The catalytic properties of human hepatitis B virus polymerase.

The DNA-dependent DNA polymerase (DDDP) and RNA-dependent DNA polymerase (RDDP) activities of hepadnavirus polymerases are both essential for viral replication. Human hepatitis B virus (HBV) polymerase has been successfully expressed in Escherichia coli as a fusion protein in frame with maltose-binding protein. The present study was undertaken to characterize these two activities and introduce an in vitro assay system. In situ activity gel assays show that the polymerase has both types of activities. One hundred thirty-four kilodaltons of active full-length product was proteolytically cleaved into approximately 73 kDa of active fragment by proteinase K preincubation. Mutation of conserved YMDD motif also confirms that the activities were due to the recombinant polymerase and that this motif is essential to polymerase activity.

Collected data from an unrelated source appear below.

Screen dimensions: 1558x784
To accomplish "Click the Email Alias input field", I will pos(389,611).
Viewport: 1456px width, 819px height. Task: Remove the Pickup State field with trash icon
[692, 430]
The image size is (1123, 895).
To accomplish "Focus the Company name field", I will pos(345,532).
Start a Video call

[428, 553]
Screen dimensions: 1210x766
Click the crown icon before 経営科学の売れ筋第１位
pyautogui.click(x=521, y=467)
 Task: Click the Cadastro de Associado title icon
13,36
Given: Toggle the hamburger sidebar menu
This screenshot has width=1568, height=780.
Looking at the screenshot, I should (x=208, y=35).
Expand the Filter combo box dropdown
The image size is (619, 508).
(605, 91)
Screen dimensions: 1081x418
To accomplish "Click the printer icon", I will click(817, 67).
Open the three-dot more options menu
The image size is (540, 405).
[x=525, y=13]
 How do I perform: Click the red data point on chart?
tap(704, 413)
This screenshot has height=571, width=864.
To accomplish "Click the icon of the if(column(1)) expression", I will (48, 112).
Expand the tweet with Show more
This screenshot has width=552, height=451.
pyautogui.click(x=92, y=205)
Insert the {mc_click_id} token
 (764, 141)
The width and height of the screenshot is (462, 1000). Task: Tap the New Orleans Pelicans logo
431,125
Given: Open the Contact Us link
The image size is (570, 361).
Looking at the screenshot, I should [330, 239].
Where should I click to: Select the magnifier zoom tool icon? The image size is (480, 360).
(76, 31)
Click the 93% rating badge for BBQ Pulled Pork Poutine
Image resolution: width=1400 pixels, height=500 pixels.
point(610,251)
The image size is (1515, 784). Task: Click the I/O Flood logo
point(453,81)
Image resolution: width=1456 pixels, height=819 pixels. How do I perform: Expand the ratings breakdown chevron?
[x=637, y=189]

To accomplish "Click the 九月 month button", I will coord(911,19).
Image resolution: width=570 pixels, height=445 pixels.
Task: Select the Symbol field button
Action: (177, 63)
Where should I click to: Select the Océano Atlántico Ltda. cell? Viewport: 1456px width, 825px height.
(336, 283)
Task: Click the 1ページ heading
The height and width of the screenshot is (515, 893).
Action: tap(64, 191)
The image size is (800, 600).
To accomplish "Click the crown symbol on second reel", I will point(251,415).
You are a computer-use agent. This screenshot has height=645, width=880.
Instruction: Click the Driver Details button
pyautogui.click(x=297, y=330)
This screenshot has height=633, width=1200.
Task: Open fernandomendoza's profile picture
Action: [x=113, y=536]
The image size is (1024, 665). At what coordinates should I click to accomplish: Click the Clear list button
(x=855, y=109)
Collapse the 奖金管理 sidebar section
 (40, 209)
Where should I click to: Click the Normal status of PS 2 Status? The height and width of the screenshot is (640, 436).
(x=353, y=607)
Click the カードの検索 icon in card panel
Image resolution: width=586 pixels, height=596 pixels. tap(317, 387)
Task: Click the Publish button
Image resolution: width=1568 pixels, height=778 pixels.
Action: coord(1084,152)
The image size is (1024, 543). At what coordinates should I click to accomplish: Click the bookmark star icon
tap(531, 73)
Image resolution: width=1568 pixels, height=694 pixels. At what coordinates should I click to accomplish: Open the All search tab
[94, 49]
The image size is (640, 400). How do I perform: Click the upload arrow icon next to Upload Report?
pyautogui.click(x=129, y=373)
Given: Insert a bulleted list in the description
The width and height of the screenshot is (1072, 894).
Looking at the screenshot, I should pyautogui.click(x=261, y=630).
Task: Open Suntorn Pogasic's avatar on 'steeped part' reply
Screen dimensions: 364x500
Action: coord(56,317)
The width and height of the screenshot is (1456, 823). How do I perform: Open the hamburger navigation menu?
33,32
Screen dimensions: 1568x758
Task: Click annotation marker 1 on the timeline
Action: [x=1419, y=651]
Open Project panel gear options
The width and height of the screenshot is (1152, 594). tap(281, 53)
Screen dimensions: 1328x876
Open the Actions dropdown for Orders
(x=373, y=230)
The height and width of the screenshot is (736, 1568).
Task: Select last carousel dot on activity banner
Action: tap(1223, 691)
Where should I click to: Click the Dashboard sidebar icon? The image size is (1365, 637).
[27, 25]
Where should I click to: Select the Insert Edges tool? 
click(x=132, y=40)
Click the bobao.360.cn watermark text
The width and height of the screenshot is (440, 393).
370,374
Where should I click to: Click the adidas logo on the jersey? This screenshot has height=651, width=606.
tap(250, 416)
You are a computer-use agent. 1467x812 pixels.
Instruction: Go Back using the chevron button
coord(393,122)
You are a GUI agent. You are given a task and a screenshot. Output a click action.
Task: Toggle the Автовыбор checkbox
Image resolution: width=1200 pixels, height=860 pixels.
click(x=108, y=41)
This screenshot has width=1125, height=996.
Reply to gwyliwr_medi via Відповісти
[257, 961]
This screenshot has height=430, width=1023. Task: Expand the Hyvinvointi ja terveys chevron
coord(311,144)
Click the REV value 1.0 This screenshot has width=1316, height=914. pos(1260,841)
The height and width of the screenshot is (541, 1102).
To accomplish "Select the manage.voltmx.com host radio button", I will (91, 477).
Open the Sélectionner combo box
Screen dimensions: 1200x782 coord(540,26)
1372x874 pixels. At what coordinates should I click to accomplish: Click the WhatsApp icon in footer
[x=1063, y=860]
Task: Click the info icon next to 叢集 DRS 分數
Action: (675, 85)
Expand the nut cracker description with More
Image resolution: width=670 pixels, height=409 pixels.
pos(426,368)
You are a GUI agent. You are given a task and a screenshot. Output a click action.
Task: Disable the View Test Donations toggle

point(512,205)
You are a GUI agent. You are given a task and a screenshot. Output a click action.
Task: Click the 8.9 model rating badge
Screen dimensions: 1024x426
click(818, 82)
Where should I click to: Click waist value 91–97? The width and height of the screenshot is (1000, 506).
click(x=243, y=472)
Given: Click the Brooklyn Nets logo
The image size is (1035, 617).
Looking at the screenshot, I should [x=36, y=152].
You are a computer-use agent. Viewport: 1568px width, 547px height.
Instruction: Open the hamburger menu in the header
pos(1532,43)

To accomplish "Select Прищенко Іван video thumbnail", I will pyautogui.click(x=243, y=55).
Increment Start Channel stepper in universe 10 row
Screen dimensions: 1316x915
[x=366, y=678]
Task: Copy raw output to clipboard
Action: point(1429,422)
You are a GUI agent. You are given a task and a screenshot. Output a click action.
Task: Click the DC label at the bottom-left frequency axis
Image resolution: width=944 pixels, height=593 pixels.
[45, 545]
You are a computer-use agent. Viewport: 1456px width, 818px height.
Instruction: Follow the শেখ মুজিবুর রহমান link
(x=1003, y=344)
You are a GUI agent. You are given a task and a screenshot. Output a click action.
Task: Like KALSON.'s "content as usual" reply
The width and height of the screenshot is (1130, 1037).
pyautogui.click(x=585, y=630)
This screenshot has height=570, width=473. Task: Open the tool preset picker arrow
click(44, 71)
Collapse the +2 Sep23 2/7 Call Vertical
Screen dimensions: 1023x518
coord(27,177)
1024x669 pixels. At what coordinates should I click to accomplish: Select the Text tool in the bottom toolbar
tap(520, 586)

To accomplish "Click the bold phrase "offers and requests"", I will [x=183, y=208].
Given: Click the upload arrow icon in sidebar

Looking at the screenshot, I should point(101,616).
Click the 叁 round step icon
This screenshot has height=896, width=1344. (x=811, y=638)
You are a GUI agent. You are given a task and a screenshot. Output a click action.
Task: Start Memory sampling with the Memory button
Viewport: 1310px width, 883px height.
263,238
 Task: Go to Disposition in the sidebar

Two activities of the polymerase show their optima under conditions of 1 mM (DDDP) or 0.25 mM (RDDP) of MnCl2, 400 mM KCl, 37 degrees C (DDDP) or 24 degrees C (RDDP), and pH 7.0-7.7. Substitution of Mg2+ for Mn2+ results in reduction of processivity, which may explain why Mn2+ supports nucleotide incorporation to a higher level than Mg2+. The polymerase is resistant to aphidicolin. Actinomycin D acts selectively on DDDP activity, whereas phosphonoformic acid inhibits both activities. The in vitro HBV polymerase assay system demonstrated herein will be useful for screening potential HBV polymerase inhibitor for the development of anti-HBV drugs.